About his time in the civil rights movement, Rabbi Abraham Joshua Heschel said “For many of us the march from Selma to Montgomery was about protest and prayer. Legs are not lips and walking is not kneeling. And yet our legs uttered songs. Even without words, our march was worship. I felt my legs were praying.” Action is prayer that is alive and moving.

But Jen, I’m not a racist, I’m not a biased cop, I have black friends, I’m progressive, my community is inclusive. This sermon isn’t for me. Well, I don’t say this often, but you’re wrong. Look around the room. How many people of color do you see? Churches are still the most segregated places in our society. We choose this!
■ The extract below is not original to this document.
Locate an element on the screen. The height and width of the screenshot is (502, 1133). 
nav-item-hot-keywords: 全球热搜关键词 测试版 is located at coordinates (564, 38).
It’s easy to feel overwhelmed with this – how can I possibly stop this violence – I’m not pulling the trigger! Well, we all do what we can to slowly change the culture that allows violence. We all have actions to take for our world to be better. The unpopular political route is to write to your representatives. Tell them that you demand something be done about unnecessary violence done to black people. Vote in local elections – for city council and state representatives, etc. In cities and states, change is much more possible. Take a stand on what you believe.

If you don’t want go the political route, there are other options. Educate yourself. In your bulletin, I’ve included a list of resources to get us started. Read books, listen to podcasts. One podcast that I recommend is called ‘Code Switch’ – it’s not on my list of resources. Talk to people. Acknowledge that you DON’T KNOW what it’s like. Listen closely when people of color talk. Believe them.

If you have children in school, listen to them about what’s happening. Teach them that they cannot just look the other way in the face of racism. Teach them about turning the other cheek, about forgiveness. Teach them that life isn’t fair for everyone, and some people need more help than others. Teach them that they have power, to use it for good. Every parent has the chance to slowly bend reality toward justice in the next generation.

The scriptures in Hosea and Luke teach us about disappointing God with our actions and how to right those actions. Jesus was sent to us to teach us how to change. He prayed and he acted in solidarity with those who weren’t seen as equal in his society.

Jesus says, ‘Ask, and it will be given, seek, and you will find, knock, and the door will be opened.’ We all have asking, seeking, and knocking to do. We need to continue praying, friends. But I ask you to pray with your legs, with your ears, with your hands, with your brain. With the help of God and each other, we can make this world sing in tune with God. This is my prayer. Amen.